Augustine of Hippo vs. Augustine of Canterbury

Congratulations! You have officially survived the first full weekend without Lent Madness voting -- an activity that continues throughout the weekdays of Lent. Your reward? The long-anticipated Battle of the Augustines! Will it be Hippo or Canterbury? The choice, dear friends, is yours.

For those who didn't receive news of Friday's results (and you can always go back to the original post or check the Bracket tab), Raymond Nonnatus   ripped apart John of Nepomuk 83% to 17%.

We also have good news to report on ReviewGate, the controversy that recently touched the inner sanctum of Lent Madness. Last Friday we shared the news that someone had (shockingly!) given Lent Madness a 2-out-of-5 rating on our Facebook page. In fact, over the years we had garnered a 4.8 star rating. That might seem high but when you consider yourselves "Supreme" that's just not good enough. Thanks to the hundreds of Lent Madness fans who shared our outrage and posted their own reviews, we are up to a full 5-out-of-5 star rating with nearly 1,000 reviews. In other words, all is now right with the Lenten world.

Augustine of Hippo

Fourth-century Bishop Augustine of Hippo is, along with Paul of Tarsus, one of the most influential theologians of the Western Church. His writings on creation, the sacraments, the Church, the Trinity, and grace are considered seminal works of Western theology. While Augustine’s work is often described as academic—and occasionally bordering on pedantic—Augustine also exhibited vulnerability, as is memorably seen in his Confessions.

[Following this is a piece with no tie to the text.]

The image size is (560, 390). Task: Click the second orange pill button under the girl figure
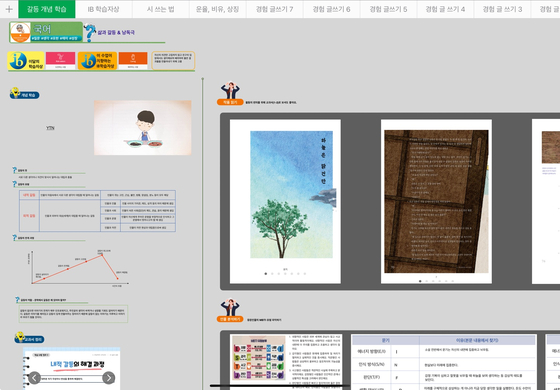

From a young age, Augustine avoided saintly living. While his mother Monnica raised him as a Christian, he was never baptized. He abandoned Christianity in his youth, studying rhetoric, philosophy, and Manichaeism, a chief religious rival to Christianity in North Africa. Augustine lived a free and unconstrained life for fifteen years living with a woman and fathering a child outside the bonds of marriage. He eventually abandoned his relationship, moving to Rome to start a school and finally to Milan to serve the court as a professor of rhetoric. Augustine fell under the influence of Ambrose, Milan’s bishop, and he reached his own religious crisis, which he describes at length in his Confessions. In 387, Ambrose baptized Augustine on Easter Eve, and Augustine found the rest in God for which his heart had so longed. He returned to North Africa and lived a quasi-monastic life as a layperson until 391 when—against his own will—he was seized by the community around him and ordained as a priest. Within four years, he had been ordained to the episcopate, and he served as Bishop of Hippo until his death in 430.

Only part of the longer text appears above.